As of last week, the University’s Climate Action Plan 2.0 has completed one year of scaling down and raising awareness of the Penn community’s environmental footprint.
The five-year action plan consists of a series of initiatives designed to engage students and faculty in tackling the challenges lying in the way of a greener campus. According to Sarah Fisher, a sustainability strategic planner at Facilities and Real Estate Services, the engagement demonstrated so far has revealed “a community well-versed in sustainability.” As the “Rethink Your Footprint” campaign enters its third year, events are being planned throughout the month of November in order to raise awareness about individual actions that can help mitigate the environmental strain caused by a large and busy community.
Ever since joining the nation-wide “Recyclemania” campaign, FRES has sponsored efforts to curb Penn’s waste. Rather than focus solely on recycling, however, the more recent efforts also concern green purchasing and source reduction. One such effort is the partnership between the University and Wash Cycle Laundry, founded by 2005 Wharton graduate Gabriel Mandujano. Student Eco Reps have been assigned to college houses, assisting in projects such as the upkeep of Bartram’s Garden.
Instead of engaging in the “crazy tracking of numbers in Recyclemania,” as Heidi Wunder, assistant director of communications for FRES, said, Rethink Your Footprint is concerned mostly with raising awareness. It has planned two documentary screenings in ARCH 108, from noon to 1 p.m. on Nov. 4 and 11, showing “Addicted to Plastic” and “Trash Dance” on the respective dates. E-Waste collection days are also being held every Thursday of November excluding Thanksgiving.
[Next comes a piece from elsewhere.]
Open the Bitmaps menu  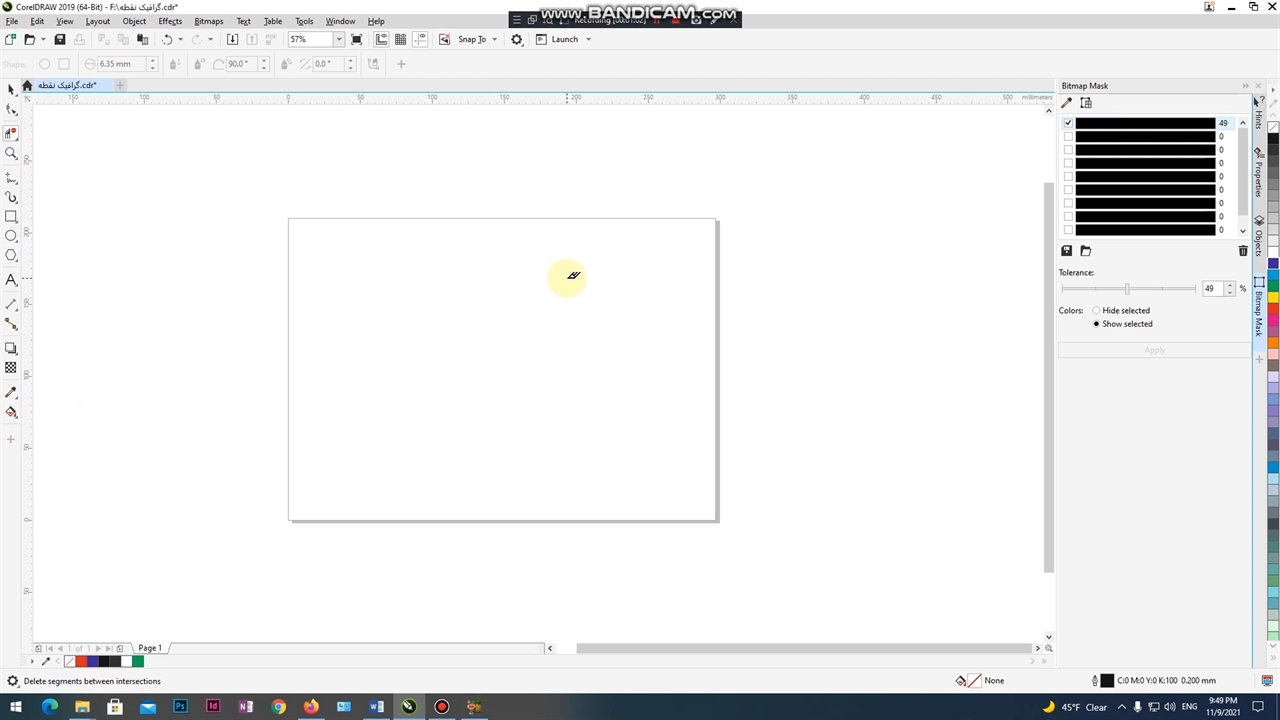208,21
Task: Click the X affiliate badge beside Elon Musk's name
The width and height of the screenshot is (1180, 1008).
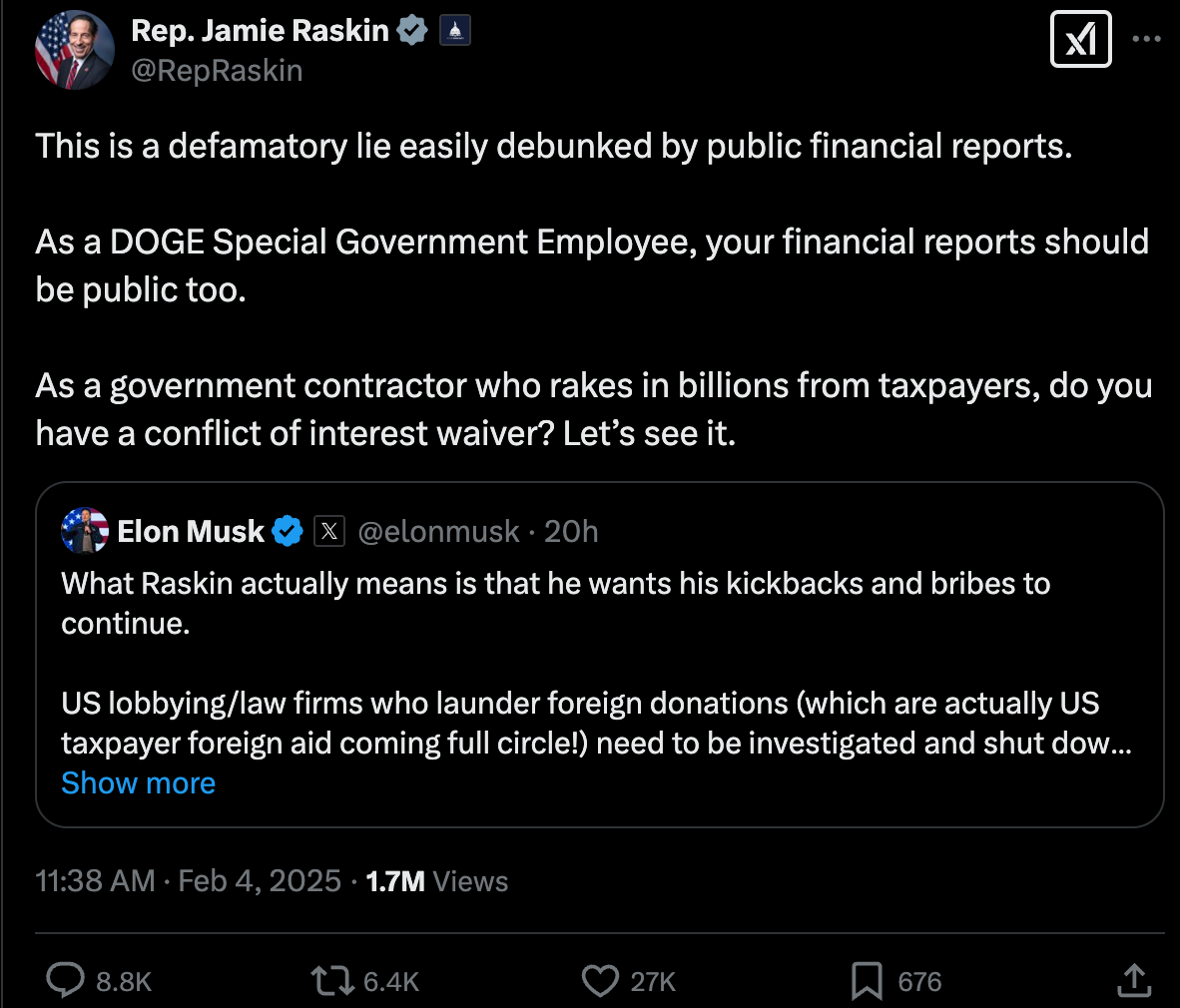Action: click(x=329, y=531)
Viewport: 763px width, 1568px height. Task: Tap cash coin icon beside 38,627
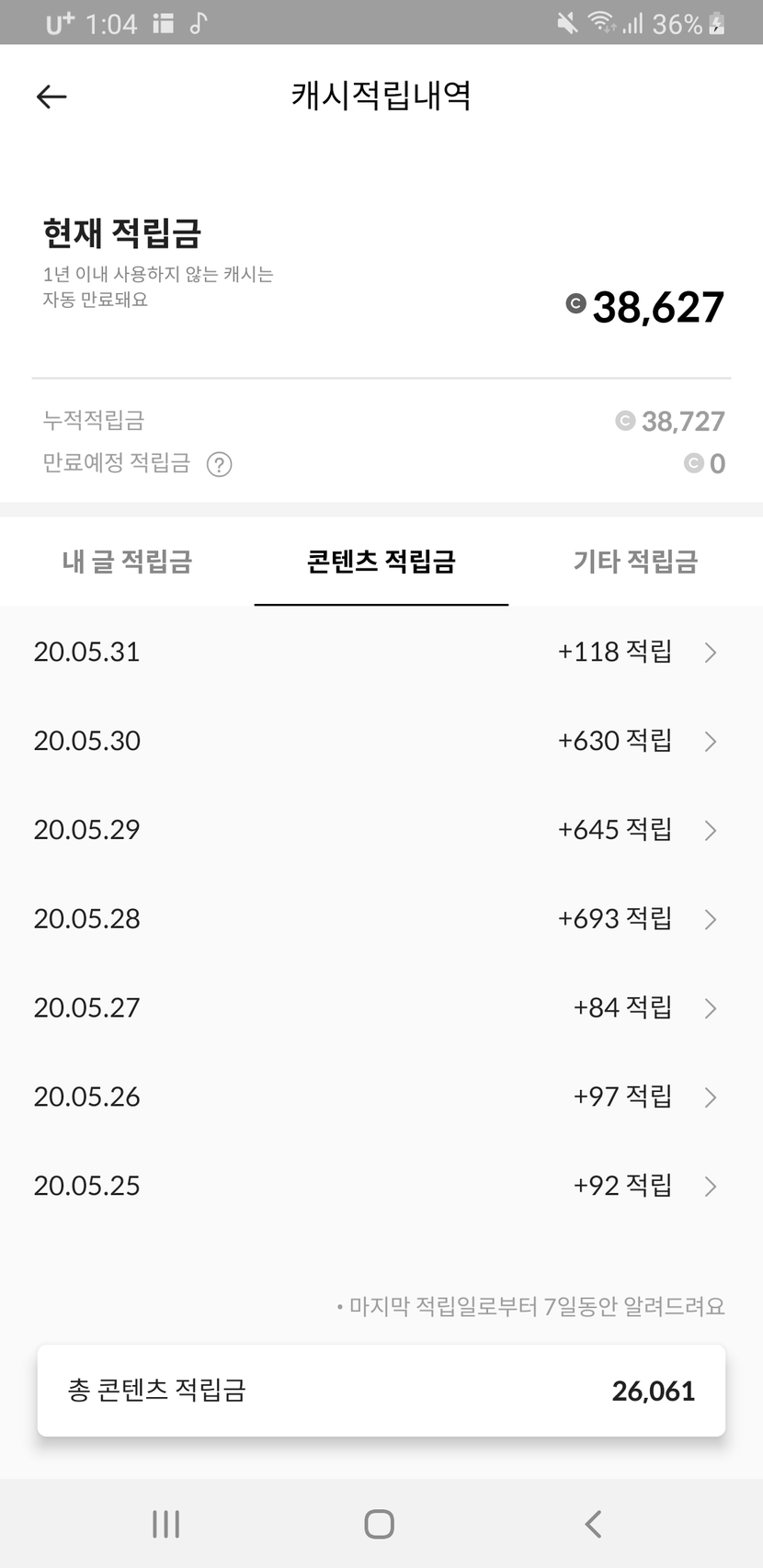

Students and faculty can access the Green Campus Partnership’s website in order to learn how to obtain their Green Living Certification. After completing a short survey and achieving designated goals such as reporting water leaks, participants can gain prizes such as a mug that can showcase their environmental commitment. The certificate serves as a way to help people who want to decrease their carbon and waste footprint but do not know how, Fisher said. Urging students to reduce, reuse, recycle and rethink, Fisher said that Rethink Your Footprint aims to produce tangible results that will reverberate across the student body and faculty.
“Sustainability is talked about more and more on campus,” Fisher said, “but not everyone can, say, change the windows in a building.” In order to maximize each person’s waste reduction, the campaign seeks to inform them of all the resources at their disposal on campus. Fisher added that the project aims to provide a “portfolio of tools” which “people can use in their own spaces.”
With Rethink Your Footprint, FRES proposes what Fisher calls “behavior change everyone can do”.